Required actions:
1 – For the forum thread below on the new two-speed bottom bracket gear, decide whether each statement agrees with it: (a) Rob_E says Schlumpf needs only minimal frame modification, (b) Rob_E says the new gear is already on the market, (c) _CJ would try the gear whatever it costs. Answer yes or no for each and quote the deciding words.
2 – Quote the forum thread below on the new two-speed bottom bracket gear word for word, starting at "So far Schlumpf" and ending at "price was right.".

# New 2 speed BB gear



## Velobike (Jun 23, 2007)

Looks like some competition for Schlumpf.



https://kappstein.de/en/products/doppio/


----------



## Rob_E (Nov 22, 2010)

Interesting, although it sounds like it's not on the market yet. I like the back-pedal idea. Not sure about square taper. 

If memory serves, there are actually 3 systems of internally shifting bottom brackets. I believe one requires that the frame be built to be be compatible or that an existing frame have some modifications welded on. The other will only work with 68mm bottom brackets. And the third is Schlumpf, which requires minimal frame modification in the form of grinding an angle into the lip of the bottom bracket shell.

So far Schlumpf is only one I'd consider, but it's a lot to pay for one more gear. We'll have to see how this thing does and how much it costs.


----------



## _CJ (May 1, 2014)

Sounds interesting. Maybe a solution to the limited range of most internally geared hubs? I might be willing to give it a shot if the price was right.

Listed records:
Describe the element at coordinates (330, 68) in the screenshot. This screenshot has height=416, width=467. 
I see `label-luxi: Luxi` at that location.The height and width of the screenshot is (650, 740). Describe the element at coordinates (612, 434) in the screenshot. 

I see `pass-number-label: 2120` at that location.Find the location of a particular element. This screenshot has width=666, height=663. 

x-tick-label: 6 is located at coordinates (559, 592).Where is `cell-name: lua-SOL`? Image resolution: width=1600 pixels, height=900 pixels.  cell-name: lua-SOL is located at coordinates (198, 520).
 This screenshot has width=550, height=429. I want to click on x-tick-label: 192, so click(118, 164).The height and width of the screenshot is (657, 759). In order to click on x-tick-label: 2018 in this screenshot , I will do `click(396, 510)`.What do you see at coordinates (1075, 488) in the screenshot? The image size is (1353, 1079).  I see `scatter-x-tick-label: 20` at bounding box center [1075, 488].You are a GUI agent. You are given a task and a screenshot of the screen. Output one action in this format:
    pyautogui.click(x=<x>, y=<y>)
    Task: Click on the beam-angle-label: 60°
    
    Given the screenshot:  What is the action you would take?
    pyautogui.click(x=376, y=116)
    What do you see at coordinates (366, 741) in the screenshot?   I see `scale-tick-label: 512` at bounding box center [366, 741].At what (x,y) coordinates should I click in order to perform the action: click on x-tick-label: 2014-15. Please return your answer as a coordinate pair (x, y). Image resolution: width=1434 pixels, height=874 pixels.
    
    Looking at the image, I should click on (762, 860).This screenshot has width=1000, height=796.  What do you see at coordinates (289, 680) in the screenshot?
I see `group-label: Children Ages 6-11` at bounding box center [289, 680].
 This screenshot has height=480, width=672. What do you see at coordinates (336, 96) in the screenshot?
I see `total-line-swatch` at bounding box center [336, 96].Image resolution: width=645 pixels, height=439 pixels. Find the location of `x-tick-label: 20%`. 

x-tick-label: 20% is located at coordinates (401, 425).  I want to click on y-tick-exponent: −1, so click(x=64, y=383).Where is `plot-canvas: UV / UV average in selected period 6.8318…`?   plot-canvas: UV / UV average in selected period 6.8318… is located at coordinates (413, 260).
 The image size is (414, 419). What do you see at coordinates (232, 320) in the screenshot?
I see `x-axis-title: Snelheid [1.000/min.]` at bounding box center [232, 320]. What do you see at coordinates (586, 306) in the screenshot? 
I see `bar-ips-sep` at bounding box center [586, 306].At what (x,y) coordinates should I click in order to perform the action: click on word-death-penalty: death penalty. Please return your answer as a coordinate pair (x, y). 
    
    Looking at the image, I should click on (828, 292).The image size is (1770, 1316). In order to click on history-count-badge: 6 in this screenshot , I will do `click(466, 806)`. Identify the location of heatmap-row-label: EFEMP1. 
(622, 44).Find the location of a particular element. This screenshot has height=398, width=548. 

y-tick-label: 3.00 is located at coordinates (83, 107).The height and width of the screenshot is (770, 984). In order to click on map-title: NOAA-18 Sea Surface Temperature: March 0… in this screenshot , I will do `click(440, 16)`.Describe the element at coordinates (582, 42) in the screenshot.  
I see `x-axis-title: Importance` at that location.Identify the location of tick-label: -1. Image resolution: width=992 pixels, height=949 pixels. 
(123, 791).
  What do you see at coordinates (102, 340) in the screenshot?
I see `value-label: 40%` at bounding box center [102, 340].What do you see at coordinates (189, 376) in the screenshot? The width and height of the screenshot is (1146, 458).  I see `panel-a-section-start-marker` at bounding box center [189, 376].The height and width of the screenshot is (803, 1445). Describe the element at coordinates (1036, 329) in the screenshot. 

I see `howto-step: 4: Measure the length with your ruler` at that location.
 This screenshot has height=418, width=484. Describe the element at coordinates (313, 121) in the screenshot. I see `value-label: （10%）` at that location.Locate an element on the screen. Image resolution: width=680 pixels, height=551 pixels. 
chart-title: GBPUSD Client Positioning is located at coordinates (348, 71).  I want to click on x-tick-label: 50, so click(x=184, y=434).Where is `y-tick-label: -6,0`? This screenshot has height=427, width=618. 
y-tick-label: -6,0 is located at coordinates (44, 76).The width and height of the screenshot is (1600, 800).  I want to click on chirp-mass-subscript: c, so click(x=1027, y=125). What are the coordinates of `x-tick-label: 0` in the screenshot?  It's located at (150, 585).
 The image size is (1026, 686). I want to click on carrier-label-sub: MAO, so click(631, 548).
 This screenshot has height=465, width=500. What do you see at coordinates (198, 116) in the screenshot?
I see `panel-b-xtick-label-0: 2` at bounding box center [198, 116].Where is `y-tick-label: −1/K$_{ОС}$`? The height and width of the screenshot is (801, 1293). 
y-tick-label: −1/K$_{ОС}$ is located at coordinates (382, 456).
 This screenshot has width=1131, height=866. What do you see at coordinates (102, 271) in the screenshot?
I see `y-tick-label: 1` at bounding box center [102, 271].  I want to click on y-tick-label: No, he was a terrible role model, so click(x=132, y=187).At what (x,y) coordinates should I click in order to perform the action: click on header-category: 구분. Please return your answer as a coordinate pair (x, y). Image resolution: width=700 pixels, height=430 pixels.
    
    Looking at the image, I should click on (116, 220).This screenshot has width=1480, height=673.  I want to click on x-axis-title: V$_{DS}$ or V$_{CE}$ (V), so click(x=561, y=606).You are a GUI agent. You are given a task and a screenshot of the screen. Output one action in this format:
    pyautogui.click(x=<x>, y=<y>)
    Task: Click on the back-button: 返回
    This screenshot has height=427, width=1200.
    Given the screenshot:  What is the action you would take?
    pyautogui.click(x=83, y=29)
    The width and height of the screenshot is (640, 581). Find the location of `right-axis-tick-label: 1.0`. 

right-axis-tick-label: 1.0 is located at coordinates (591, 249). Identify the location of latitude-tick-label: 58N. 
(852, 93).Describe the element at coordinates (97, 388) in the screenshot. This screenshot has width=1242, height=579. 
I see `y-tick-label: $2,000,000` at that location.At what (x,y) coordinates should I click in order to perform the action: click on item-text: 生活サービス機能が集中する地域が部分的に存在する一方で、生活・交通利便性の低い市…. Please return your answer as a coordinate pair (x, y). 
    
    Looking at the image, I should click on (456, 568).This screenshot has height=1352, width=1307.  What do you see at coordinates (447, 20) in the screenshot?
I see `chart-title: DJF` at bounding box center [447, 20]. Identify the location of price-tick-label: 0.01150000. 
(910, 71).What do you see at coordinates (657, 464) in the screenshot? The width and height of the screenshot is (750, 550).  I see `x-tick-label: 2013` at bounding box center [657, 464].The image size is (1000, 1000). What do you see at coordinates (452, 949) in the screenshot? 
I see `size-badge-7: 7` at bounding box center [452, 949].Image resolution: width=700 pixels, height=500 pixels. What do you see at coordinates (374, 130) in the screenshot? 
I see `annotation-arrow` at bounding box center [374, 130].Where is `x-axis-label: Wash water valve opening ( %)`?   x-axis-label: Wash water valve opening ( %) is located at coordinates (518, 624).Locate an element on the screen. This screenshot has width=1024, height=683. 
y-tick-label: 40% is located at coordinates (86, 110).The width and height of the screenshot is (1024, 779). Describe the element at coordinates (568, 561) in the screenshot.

Solution list:
1 –
(a) Yes: "Schlumpf, which requires minimal frame modification in the form of grinding an angle into the lip of the bottom bracket shell"
(b) No: "it sounds like it's not on the market yet"
(c) No: "I might be willing to give it a shot if the price was right"

2 –
So far Schlumpf is only one I'd consider, but it's a lot to pay for one more gear. We'll have to see how this thing does and how much it costs.


----------



## _CJ (May 1, 2014)

Sounds interesting. Maybe a solution to the limited range of most internally geared hubs? I might be willing to give it a shot if the price was right.